BEGIN Data shown

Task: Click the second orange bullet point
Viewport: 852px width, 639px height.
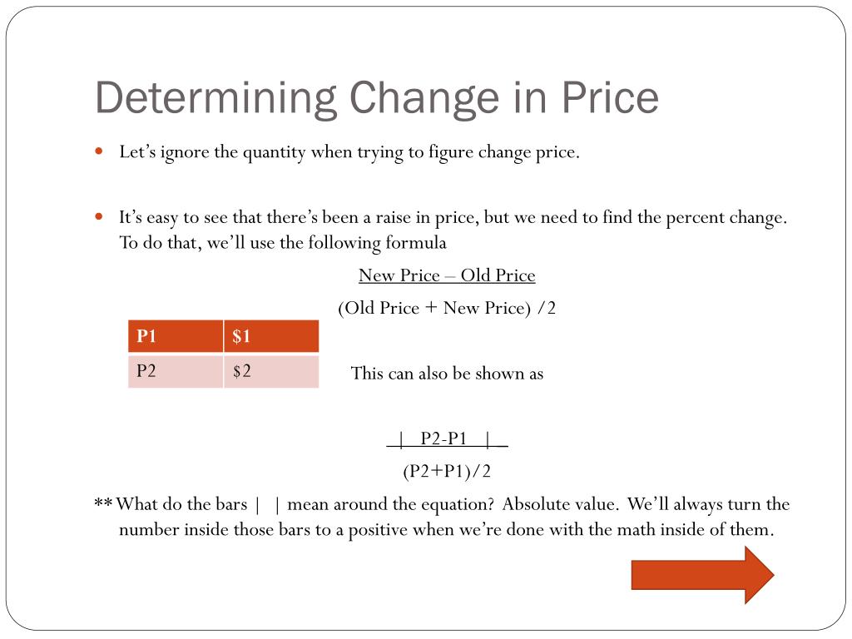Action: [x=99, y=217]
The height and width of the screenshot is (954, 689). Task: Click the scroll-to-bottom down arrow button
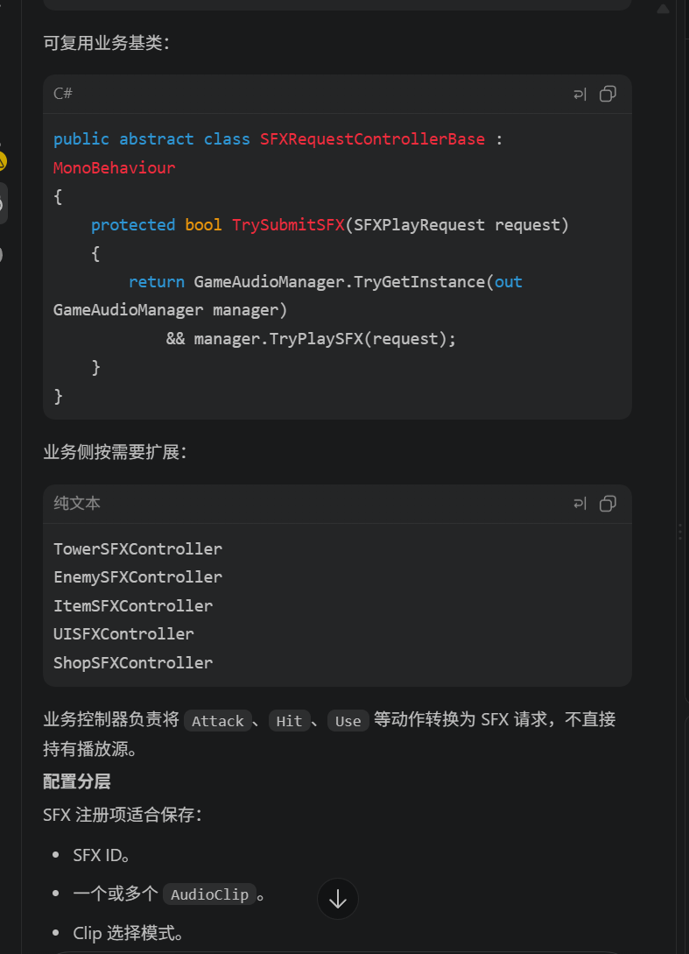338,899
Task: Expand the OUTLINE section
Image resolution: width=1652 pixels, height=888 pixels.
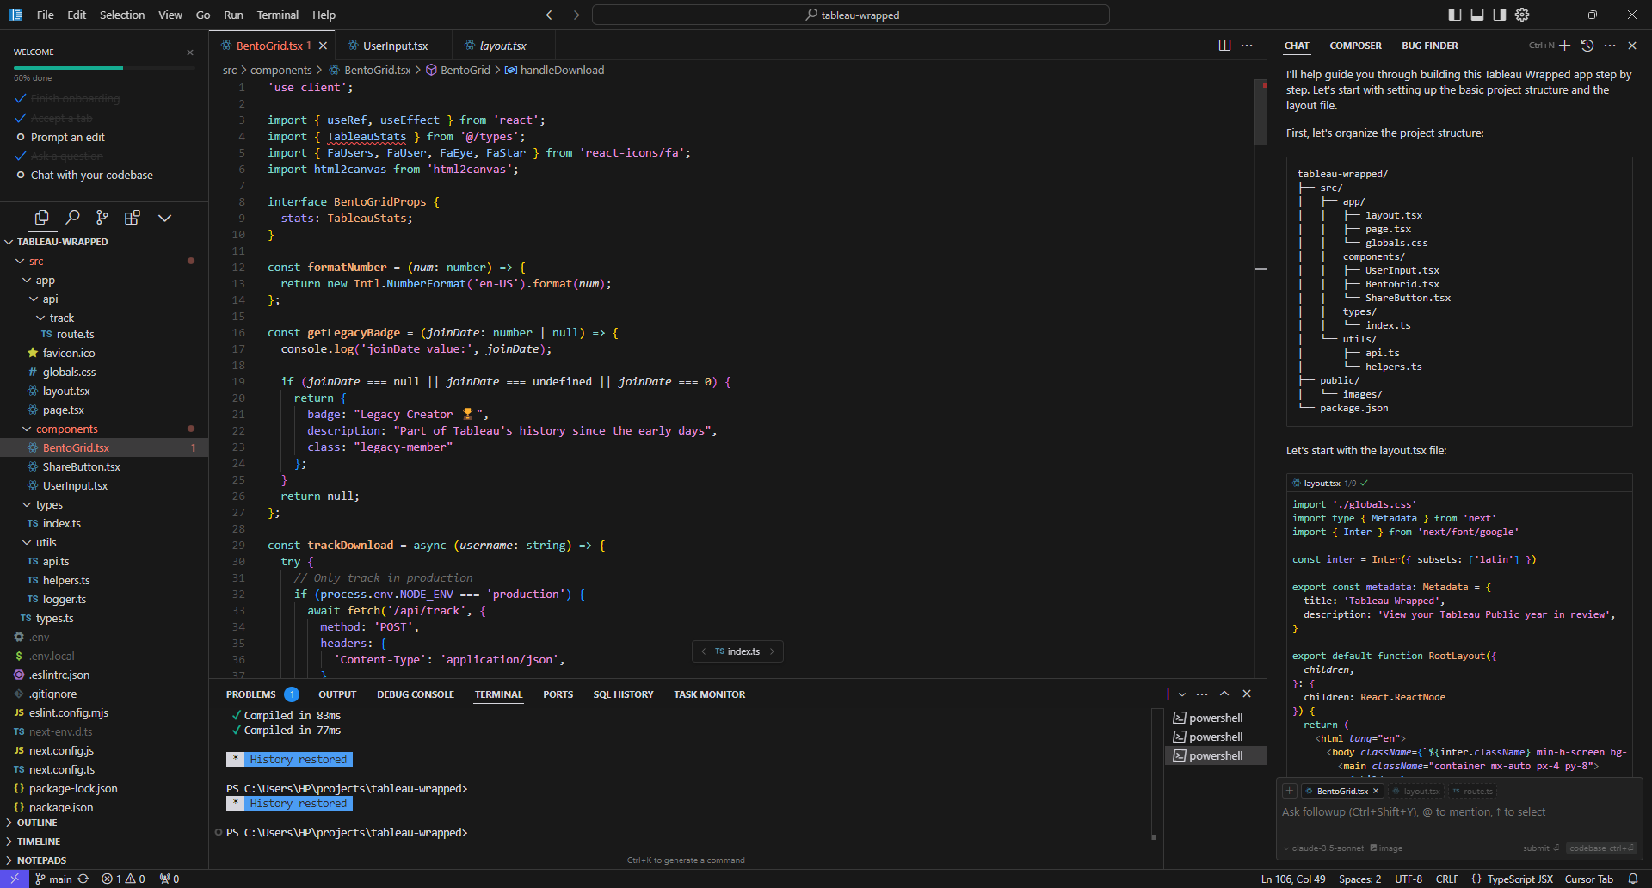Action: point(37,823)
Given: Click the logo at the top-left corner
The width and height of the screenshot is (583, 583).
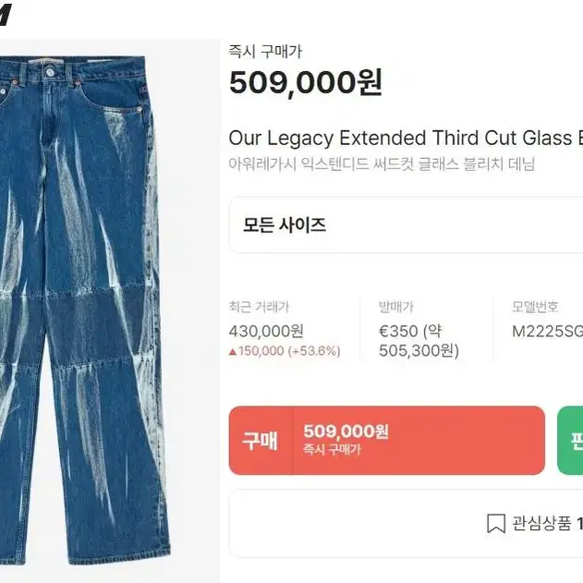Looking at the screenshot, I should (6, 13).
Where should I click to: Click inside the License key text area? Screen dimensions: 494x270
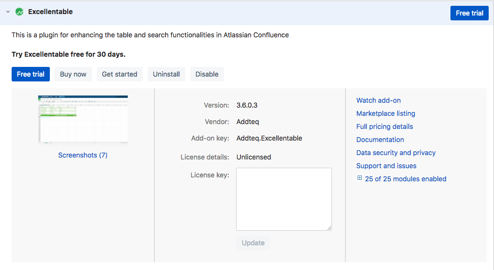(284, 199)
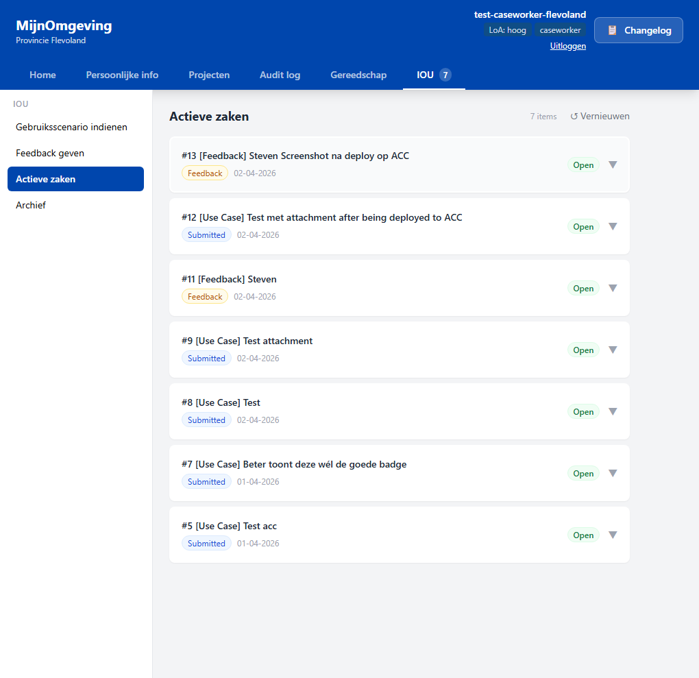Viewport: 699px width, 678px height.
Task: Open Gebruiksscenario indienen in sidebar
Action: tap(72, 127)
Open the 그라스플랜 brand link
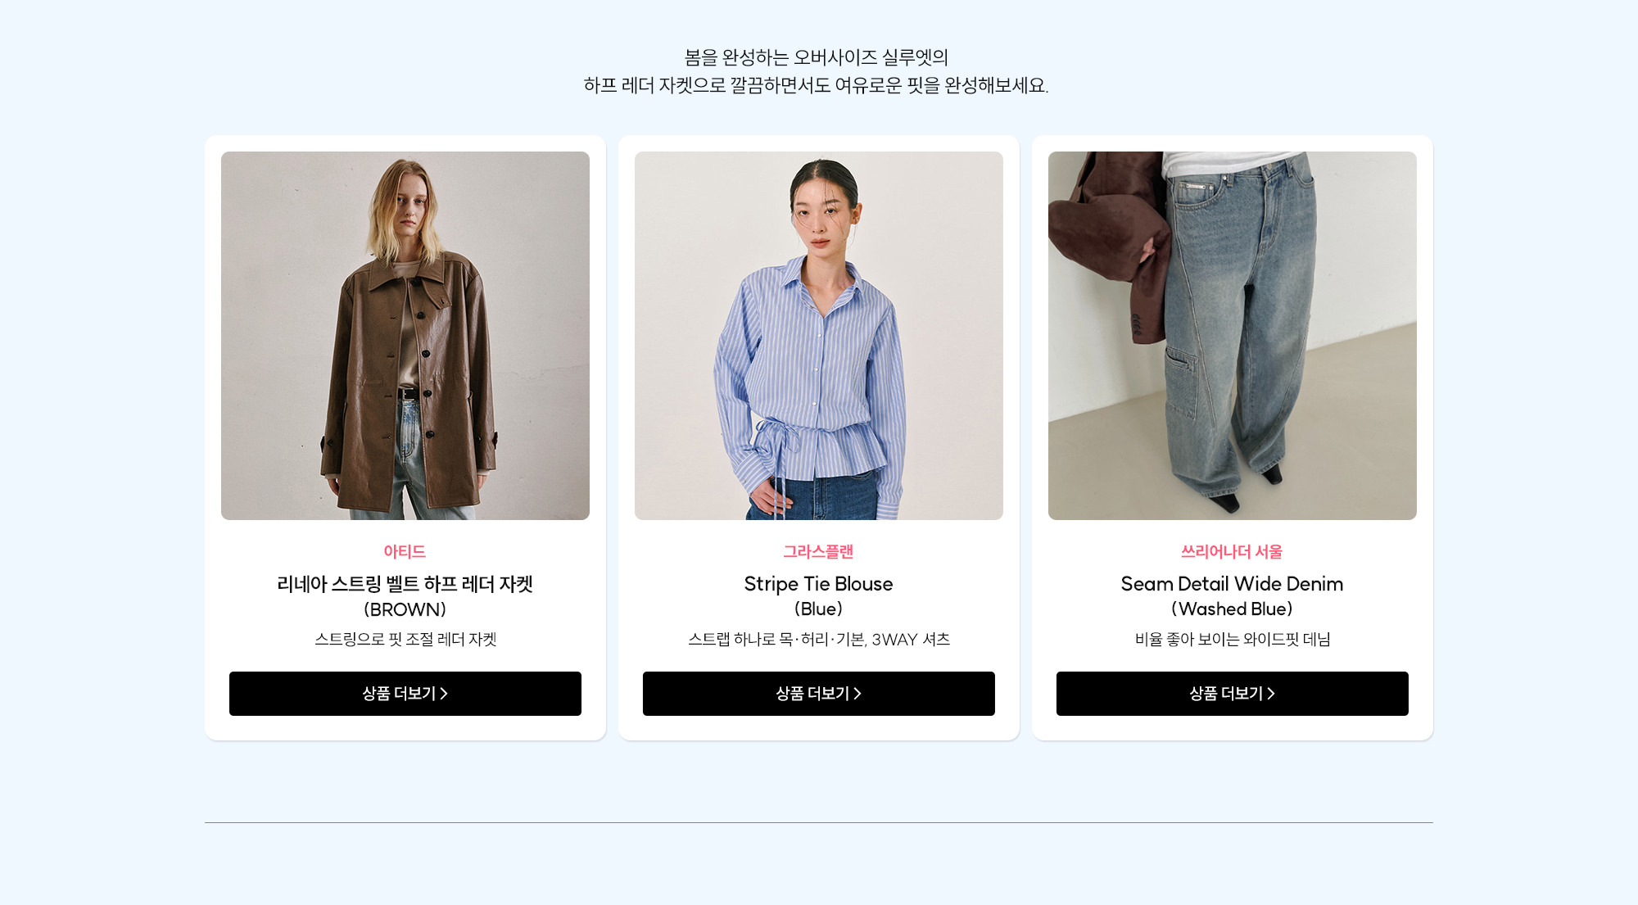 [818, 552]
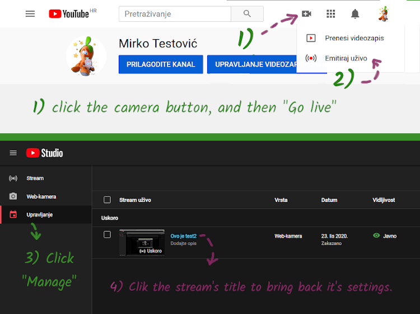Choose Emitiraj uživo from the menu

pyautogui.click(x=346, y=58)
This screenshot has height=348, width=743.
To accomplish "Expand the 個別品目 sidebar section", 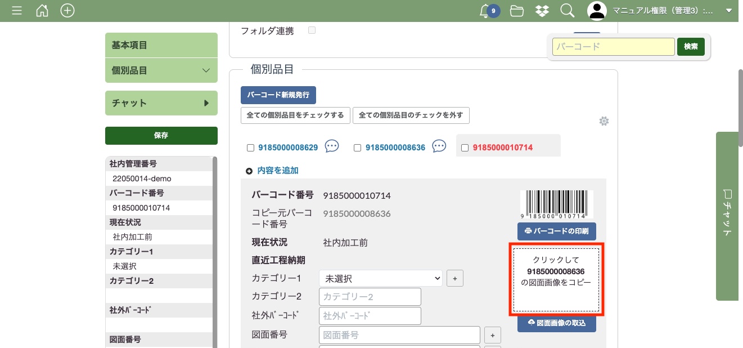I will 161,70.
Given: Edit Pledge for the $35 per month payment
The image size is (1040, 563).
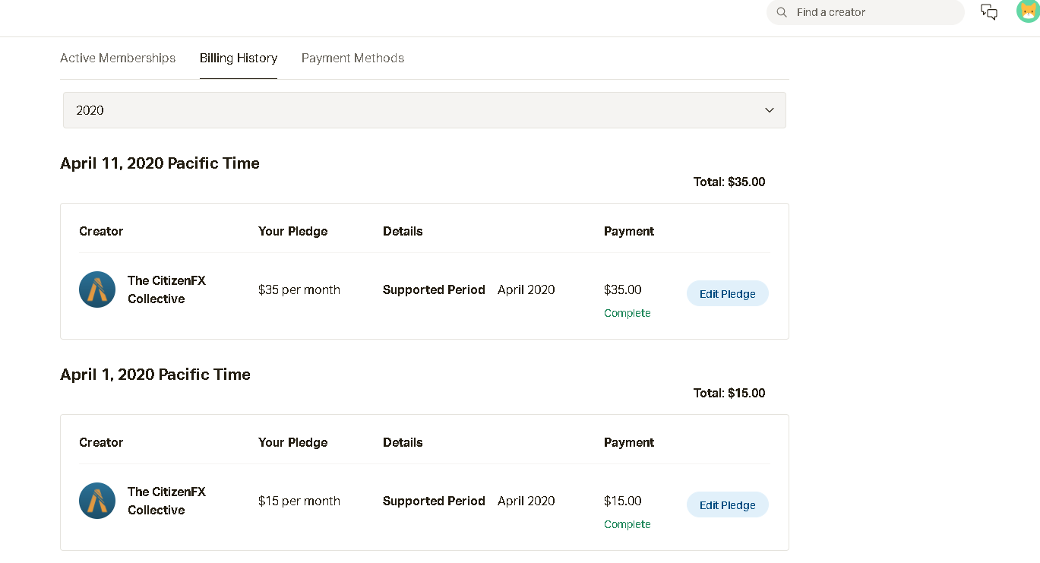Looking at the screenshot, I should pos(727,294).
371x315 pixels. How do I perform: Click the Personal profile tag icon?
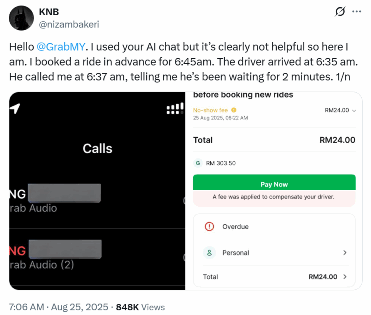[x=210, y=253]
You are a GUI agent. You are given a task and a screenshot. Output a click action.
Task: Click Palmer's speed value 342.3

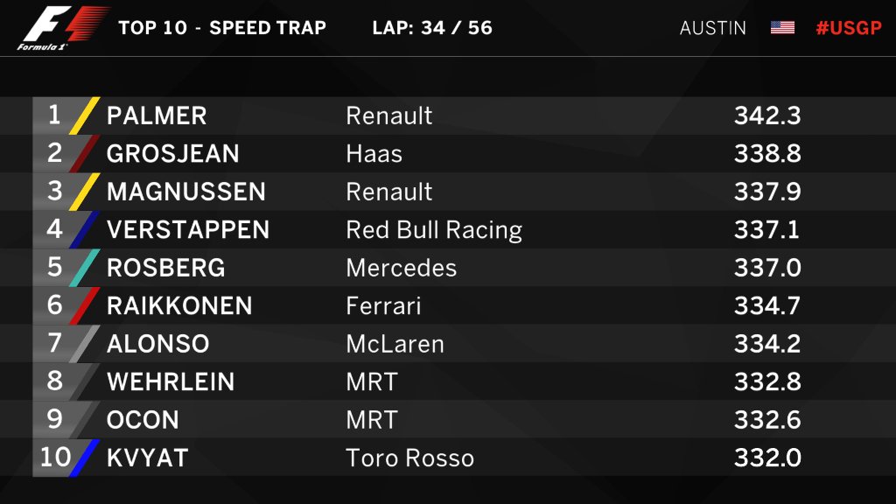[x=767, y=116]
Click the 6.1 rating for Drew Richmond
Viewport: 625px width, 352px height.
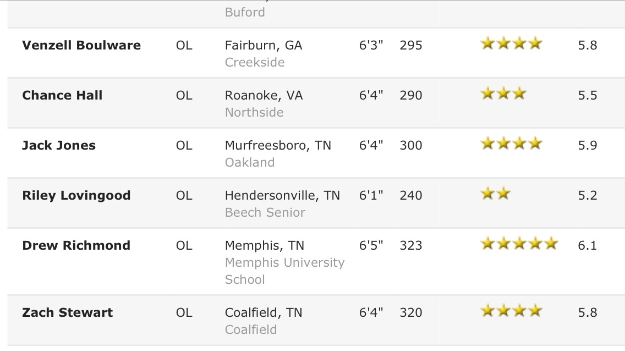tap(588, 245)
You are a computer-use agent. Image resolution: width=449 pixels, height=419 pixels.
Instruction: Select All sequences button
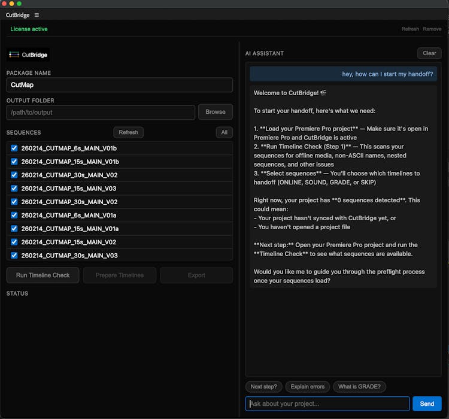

END Data shown

Please output an exact repetition of the lines from the line containing "The image size is (1040, 563)." to the end of the records, both included, with no pictures and no additional text.

Task response
The image size is (1040, 563).
Looking at the screenshot, I should pos(727,294).
371x315 pixels. How do I perform: Click the Personal profile tag icon?
[x=210, y=253]
You are a GUI agent. You are given a task and a screenshot. Output a click action.
Task: Click Palmer's speed value 342.3

[x=767, y=116]
Click the 6.1 rating for Drew Richmond
Viewport: 625px width, 352px height.
tap(588, 245)
You are a computer-use agent. Image resolution: width=449 pixels, height=419 pixels.
Instruction: Select All sequences button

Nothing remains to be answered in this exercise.